[Work instructions]
a. Reproduce everything in the prompt-layers passage from "Layer 4: Process" down to "a marketing page.".
b. List the requirements that the example product description in the prompt-layers passage must meet.
c. Answer from the prompt-layers passage:
(i) Without labels, how does the model treat everything?
(ii) How many words long is the example product description?
(iii) Which layer is described as where most prompts fail?

[Supplied passage]
Without labels, the model treats everything as equally optional. Then it rewrites your core logic halfway through.

Layer 3: Task

What specific action must be taken?

Not "write something about X" but precise instructions:

## Task
Produce a 500-word product description that:
- Emphasizes time-saving benefits for busy executives
- Opens with the primary pain point
- Includes 3 specific use cases
- Ends with a clear call to action

The more precisely you define the task, the more precisely the model executes.

Layer 4: Process ⚡

This is where most prompts fail.

You're asking for output. You should be asking for how the output is formed.

❌ Bad:

Write me a marketing page.

✅ Good:

## Process
1. First, analyze the target audience and identify their primary pain points
2. Then, define the positioning that addresses those pain points
3. Then, write the page
4. Show your reasoning at each step
5. Do not skip steps
6. Audit your work before reporting done

You don't want answers. You want how the answer is formed.

Saved entries:
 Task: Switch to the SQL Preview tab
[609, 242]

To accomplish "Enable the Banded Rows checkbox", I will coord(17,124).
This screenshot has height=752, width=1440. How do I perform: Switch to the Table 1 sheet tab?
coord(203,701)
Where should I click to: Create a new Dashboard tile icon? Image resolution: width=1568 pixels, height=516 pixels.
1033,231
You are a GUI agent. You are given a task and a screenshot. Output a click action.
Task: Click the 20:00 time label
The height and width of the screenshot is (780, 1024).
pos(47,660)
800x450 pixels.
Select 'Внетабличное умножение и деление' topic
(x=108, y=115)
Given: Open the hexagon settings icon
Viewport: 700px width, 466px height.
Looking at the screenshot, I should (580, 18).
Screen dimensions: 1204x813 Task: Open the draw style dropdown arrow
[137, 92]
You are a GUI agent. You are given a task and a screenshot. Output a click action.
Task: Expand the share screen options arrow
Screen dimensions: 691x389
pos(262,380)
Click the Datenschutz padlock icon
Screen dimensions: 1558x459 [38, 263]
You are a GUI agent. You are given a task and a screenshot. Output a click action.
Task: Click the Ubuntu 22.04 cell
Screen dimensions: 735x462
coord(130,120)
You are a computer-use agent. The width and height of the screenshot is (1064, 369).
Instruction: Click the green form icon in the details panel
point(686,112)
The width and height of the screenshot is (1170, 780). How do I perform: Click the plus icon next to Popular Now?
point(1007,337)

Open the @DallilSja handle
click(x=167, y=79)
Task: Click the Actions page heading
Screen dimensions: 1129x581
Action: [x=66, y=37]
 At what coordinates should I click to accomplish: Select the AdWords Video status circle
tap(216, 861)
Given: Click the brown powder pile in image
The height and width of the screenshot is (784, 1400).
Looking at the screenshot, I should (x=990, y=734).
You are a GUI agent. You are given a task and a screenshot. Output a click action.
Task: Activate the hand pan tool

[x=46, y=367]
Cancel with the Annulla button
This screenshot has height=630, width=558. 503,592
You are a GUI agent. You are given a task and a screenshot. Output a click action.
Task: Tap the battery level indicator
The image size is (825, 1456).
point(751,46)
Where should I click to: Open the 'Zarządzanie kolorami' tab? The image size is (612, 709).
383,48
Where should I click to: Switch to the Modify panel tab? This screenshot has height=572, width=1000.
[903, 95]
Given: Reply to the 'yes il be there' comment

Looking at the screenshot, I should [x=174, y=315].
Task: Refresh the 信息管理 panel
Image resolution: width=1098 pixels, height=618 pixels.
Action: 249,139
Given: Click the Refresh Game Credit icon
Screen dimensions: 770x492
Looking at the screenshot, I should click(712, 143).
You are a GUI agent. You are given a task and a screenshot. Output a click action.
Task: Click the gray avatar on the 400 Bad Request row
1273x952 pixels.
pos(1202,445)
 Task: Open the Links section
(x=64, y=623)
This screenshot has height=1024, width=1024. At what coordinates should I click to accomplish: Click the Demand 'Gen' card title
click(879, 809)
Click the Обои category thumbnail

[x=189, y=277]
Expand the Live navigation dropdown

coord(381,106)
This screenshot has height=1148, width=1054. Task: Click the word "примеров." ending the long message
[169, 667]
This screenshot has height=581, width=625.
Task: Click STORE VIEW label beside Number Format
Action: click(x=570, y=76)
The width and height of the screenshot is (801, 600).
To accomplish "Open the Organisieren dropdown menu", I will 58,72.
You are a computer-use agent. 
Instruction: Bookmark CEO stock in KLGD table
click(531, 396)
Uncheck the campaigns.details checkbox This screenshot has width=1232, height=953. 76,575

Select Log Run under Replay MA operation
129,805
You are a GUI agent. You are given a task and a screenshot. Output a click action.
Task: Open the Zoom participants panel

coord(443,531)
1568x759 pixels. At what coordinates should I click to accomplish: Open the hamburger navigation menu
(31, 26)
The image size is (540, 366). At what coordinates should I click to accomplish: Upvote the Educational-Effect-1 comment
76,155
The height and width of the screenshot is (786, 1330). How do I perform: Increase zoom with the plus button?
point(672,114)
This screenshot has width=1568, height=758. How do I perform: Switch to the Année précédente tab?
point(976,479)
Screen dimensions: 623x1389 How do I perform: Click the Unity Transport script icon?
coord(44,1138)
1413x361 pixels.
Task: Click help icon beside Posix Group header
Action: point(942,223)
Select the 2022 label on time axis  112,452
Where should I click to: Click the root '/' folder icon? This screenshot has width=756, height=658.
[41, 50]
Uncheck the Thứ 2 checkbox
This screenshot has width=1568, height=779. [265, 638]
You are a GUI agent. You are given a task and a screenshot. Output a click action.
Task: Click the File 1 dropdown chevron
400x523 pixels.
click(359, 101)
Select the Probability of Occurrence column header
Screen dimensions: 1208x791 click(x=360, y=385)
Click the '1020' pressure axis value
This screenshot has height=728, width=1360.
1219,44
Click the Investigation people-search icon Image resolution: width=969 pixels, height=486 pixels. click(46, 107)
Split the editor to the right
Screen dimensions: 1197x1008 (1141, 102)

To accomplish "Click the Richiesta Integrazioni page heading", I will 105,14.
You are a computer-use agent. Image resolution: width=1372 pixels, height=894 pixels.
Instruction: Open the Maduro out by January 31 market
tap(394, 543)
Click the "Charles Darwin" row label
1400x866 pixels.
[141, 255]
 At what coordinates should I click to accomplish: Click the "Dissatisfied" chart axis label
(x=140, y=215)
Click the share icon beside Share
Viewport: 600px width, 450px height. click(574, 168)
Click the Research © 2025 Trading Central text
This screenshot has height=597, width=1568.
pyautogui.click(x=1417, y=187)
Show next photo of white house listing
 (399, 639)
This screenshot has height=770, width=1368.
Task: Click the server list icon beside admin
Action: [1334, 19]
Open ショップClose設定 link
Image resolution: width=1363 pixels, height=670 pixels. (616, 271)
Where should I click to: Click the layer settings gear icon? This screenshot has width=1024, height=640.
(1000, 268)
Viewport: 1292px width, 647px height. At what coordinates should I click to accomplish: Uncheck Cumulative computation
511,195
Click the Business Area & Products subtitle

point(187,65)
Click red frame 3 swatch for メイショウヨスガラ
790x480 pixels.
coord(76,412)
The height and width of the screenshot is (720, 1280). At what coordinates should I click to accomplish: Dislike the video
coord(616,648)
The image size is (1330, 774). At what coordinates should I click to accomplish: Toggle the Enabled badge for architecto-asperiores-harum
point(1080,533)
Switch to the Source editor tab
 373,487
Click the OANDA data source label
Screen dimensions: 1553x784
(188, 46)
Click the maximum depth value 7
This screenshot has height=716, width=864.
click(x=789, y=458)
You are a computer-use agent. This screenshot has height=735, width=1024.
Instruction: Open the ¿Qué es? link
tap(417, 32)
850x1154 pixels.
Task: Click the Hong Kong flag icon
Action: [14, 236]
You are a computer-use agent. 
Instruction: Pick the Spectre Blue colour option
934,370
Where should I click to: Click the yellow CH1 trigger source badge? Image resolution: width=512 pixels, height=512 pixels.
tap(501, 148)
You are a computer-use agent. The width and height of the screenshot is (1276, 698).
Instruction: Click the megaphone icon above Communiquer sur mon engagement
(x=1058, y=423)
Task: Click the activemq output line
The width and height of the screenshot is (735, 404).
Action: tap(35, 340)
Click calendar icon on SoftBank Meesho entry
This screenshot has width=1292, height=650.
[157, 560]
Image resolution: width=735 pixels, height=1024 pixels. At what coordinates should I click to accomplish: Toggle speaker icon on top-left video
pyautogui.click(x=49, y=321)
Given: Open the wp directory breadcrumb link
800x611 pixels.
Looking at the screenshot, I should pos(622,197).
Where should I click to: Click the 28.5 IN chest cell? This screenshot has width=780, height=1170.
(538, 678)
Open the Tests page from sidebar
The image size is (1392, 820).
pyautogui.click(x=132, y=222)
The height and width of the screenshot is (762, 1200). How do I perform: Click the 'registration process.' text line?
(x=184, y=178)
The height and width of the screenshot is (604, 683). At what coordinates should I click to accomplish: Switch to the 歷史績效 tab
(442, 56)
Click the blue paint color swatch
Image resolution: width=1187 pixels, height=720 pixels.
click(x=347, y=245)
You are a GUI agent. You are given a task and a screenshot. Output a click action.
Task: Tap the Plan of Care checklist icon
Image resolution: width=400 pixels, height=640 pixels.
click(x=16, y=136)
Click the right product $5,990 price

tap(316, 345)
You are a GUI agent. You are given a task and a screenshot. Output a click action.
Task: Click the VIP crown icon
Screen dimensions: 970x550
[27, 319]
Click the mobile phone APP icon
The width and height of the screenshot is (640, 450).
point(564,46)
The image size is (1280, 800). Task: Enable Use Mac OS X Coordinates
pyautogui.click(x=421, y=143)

[Solutions by task]
a.
Layer 4: Process ⚡

This is where most prompts fail.

You're asking for output. You should be asking for how the output is formed.

❌ Bad:

Write me a marketing page.

b.
- Emphasizes time-saving benefits for busy executives
- Opens with the primary pain point
- Includes 3 specific use cases
- Ends with a clear call to action

c.
(i) As equally optional.
(ii) 500 words.
(iii) Layer 4: Process.